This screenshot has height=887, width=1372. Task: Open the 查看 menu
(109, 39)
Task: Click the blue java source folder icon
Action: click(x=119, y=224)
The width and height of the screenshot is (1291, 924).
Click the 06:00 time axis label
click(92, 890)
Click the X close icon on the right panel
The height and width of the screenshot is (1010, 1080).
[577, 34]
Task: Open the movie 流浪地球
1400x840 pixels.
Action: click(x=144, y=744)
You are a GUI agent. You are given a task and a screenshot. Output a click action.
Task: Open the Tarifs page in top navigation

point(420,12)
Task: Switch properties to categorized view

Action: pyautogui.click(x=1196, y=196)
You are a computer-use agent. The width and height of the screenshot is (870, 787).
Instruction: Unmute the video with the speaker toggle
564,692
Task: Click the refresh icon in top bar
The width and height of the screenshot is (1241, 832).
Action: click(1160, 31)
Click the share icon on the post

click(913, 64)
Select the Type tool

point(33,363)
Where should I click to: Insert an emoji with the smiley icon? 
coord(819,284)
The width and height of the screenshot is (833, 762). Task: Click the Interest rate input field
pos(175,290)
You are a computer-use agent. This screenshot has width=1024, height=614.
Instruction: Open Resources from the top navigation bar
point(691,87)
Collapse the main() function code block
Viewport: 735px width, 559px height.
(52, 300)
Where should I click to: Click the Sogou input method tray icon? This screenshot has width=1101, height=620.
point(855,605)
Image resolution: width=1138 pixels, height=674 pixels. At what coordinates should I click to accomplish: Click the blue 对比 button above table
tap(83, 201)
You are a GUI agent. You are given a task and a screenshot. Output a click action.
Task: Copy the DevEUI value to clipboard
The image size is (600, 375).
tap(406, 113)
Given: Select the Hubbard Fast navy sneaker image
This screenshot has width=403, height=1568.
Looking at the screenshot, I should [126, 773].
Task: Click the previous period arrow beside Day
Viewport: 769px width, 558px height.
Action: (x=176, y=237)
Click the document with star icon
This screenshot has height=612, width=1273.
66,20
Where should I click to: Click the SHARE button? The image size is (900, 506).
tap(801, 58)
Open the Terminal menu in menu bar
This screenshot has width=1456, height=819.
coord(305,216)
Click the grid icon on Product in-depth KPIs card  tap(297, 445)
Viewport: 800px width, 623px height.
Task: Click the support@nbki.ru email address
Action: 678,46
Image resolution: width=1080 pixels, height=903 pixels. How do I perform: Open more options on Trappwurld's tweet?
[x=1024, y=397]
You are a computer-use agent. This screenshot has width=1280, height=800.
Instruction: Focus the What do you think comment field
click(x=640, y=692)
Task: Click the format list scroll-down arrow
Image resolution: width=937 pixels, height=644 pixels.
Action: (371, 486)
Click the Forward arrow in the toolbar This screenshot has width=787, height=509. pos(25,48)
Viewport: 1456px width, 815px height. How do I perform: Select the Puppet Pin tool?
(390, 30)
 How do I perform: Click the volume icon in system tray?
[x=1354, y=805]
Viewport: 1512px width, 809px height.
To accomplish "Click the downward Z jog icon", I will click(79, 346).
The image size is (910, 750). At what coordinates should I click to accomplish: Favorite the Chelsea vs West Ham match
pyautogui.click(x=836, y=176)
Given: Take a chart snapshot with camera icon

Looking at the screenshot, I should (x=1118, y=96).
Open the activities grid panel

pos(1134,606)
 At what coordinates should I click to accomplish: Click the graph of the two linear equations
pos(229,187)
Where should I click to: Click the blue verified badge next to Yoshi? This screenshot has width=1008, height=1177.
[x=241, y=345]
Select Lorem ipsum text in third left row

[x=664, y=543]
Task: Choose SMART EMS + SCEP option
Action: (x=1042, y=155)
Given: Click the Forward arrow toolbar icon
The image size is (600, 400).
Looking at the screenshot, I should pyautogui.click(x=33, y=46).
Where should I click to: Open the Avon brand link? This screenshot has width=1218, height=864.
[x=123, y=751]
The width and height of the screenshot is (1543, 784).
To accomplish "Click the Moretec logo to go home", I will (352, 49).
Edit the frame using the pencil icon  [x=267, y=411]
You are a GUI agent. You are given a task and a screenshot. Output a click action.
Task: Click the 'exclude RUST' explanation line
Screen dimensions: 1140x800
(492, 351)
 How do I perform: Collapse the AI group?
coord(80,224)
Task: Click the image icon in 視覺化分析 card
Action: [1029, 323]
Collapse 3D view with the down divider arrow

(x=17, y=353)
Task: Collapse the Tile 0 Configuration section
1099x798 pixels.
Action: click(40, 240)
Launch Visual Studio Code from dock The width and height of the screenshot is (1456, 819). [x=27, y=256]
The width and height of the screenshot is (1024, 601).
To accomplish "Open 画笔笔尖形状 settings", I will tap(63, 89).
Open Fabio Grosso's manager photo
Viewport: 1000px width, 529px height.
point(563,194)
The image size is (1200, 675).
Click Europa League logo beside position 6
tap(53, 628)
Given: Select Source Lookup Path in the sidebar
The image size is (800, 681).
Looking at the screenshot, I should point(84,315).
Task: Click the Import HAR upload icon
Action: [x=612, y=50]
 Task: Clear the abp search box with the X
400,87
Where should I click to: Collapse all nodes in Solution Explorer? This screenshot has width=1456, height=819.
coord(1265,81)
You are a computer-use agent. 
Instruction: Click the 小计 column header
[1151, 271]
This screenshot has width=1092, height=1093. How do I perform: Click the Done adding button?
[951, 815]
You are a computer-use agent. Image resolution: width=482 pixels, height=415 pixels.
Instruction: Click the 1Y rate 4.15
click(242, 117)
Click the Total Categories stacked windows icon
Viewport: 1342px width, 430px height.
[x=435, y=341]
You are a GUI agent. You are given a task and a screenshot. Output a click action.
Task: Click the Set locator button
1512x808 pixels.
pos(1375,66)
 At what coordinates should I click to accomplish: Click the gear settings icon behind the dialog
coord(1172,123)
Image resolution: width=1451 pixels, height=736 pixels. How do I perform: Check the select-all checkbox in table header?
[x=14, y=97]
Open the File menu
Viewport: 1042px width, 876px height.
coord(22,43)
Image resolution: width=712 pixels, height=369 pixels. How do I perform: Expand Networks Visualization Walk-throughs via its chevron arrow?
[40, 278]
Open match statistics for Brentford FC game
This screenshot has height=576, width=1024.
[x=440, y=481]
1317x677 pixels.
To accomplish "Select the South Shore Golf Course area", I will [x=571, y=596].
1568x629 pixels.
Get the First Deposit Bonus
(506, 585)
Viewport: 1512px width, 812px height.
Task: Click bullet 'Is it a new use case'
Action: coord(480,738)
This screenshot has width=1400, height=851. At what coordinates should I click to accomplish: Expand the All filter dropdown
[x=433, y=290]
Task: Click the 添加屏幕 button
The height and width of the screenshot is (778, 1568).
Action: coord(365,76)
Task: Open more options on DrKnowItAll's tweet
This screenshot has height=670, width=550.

### Task to complete:
Return every line of the material that contains the word "grid".

### Output of the task:
Click the grid icon on Product in-depth KPIs card  tap(297, 445)
Open the activities grid panel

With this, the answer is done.